Stored data:
---------------
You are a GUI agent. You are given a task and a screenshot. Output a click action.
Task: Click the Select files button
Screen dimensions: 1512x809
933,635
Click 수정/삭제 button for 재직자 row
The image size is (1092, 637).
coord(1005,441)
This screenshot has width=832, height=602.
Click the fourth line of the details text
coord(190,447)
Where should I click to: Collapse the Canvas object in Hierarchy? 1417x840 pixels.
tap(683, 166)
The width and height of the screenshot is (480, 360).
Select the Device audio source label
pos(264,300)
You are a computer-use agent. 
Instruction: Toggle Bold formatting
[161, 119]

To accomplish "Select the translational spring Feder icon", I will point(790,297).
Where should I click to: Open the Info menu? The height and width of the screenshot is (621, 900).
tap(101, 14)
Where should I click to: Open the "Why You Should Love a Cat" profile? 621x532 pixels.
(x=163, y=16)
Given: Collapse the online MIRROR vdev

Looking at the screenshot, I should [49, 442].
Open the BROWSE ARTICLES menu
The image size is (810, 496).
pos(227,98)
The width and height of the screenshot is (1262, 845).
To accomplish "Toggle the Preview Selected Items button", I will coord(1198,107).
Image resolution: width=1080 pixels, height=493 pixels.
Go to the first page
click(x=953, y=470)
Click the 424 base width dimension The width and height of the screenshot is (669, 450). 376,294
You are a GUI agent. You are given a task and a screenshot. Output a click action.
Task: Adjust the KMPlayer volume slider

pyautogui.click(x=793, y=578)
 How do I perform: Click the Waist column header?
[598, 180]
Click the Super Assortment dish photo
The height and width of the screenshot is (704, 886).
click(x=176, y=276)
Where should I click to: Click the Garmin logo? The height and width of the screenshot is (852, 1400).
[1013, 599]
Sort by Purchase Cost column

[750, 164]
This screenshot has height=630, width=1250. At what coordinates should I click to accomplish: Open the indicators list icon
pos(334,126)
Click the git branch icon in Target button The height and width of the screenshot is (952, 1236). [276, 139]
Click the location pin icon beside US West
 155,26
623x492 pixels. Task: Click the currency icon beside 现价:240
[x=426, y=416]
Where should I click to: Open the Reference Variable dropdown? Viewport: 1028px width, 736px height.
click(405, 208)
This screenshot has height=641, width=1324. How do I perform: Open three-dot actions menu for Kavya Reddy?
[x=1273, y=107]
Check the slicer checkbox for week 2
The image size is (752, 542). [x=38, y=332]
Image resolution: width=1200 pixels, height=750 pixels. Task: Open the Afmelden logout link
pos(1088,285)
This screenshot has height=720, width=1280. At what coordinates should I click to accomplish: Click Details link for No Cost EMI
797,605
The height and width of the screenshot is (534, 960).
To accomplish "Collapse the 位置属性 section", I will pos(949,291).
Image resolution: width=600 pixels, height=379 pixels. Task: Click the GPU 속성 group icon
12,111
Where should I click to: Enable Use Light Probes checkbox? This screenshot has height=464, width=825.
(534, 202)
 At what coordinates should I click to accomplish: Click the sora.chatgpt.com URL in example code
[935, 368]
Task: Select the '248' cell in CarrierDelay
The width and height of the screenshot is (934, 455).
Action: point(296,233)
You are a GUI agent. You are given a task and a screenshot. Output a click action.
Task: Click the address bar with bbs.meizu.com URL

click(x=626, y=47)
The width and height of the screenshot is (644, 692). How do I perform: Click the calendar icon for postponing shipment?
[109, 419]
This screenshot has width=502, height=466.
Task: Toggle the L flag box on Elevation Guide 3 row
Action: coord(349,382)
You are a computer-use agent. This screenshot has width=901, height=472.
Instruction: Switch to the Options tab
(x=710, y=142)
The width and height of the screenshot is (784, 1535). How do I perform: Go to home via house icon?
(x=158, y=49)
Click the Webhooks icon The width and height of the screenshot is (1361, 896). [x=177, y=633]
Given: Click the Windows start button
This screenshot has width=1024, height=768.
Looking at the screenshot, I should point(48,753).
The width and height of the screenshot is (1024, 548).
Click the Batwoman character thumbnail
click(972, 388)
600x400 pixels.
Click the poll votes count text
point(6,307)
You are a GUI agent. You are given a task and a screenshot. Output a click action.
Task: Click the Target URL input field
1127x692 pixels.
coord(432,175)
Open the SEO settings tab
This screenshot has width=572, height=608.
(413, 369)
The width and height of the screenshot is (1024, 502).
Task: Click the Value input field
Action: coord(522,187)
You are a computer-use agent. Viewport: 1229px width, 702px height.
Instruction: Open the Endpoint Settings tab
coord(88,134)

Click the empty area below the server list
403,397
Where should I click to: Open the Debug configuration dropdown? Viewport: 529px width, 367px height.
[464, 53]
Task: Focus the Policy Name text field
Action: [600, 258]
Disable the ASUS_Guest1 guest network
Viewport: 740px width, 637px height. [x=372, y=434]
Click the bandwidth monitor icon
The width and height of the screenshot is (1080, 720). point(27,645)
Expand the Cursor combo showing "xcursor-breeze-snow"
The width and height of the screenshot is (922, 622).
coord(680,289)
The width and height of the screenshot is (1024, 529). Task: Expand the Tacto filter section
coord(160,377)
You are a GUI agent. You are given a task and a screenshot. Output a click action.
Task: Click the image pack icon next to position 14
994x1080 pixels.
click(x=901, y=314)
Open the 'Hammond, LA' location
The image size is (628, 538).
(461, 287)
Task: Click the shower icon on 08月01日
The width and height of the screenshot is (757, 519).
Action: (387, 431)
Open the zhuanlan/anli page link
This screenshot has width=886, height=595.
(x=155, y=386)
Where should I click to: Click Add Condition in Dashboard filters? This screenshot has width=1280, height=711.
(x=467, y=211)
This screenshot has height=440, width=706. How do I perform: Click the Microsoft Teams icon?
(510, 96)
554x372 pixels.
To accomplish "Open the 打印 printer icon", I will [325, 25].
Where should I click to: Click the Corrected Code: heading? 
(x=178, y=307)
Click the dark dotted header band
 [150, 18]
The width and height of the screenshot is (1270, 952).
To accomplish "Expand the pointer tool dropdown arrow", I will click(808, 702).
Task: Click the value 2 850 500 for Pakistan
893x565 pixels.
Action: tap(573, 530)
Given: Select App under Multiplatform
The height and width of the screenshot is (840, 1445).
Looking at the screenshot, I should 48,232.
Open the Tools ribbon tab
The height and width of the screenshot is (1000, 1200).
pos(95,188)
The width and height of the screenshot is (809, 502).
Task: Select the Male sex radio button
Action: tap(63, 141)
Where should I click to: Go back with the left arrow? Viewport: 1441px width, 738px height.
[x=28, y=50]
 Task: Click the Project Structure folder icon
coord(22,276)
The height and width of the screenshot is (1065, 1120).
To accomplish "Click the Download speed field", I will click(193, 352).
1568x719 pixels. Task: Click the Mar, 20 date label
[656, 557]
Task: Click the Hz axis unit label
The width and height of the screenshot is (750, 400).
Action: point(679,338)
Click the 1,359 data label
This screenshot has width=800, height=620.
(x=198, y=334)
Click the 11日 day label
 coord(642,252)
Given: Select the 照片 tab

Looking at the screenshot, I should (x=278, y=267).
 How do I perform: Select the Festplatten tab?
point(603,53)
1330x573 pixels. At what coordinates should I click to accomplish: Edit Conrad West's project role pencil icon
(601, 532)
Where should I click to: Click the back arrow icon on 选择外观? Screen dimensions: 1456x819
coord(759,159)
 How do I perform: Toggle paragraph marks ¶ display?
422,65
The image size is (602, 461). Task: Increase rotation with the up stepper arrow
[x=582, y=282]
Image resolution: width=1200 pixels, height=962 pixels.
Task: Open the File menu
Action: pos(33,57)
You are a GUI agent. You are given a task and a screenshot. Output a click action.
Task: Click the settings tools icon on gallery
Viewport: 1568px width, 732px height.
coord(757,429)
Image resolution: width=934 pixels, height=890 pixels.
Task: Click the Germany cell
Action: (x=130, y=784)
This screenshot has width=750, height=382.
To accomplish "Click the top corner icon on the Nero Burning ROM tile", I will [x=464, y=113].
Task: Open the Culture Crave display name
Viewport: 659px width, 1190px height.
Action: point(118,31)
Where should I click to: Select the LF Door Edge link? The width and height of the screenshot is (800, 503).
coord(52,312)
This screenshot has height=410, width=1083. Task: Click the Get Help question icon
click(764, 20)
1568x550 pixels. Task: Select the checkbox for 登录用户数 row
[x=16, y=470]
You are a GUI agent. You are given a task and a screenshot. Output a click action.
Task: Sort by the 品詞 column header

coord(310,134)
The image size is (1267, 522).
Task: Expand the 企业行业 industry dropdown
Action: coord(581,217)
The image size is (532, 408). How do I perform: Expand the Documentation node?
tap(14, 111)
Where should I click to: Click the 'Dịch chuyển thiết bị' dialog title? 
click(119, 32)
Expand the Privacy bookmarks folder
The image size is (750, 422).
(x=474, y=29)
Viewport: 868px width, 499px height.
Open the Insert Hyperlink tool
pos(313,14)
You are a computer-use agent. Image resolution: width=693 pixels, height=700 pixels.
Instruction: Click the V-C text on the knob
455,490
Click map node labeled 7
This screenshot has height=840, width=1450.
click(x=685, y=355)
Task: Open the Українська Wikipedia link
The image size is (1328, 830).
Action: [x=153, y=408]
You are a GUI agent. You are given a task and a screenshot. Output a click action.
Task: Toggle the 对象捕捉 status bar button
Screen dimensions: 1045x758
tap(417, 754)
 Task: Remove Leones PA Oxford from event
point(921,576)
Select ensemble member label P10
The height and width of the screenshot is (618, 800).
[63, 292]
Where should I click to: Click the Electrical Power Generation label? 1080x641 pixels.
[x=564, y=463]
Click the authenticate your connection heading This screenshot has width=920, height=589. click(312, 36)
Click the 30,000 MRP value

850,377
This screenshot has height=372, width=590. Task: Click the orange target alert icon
---------------
# [What you have to do]
Match on "computer": copy every line in the records that has it.

# [Task solution]
You are a computer-use agent. 
You are a computer-use agent. This screenshot has width=901, height=472.
You are a computer-use agent. Viewport: 1229px width, 702px height.
You are a computer-use agent. Image resolution: width=693 pixels, height=700 pixels.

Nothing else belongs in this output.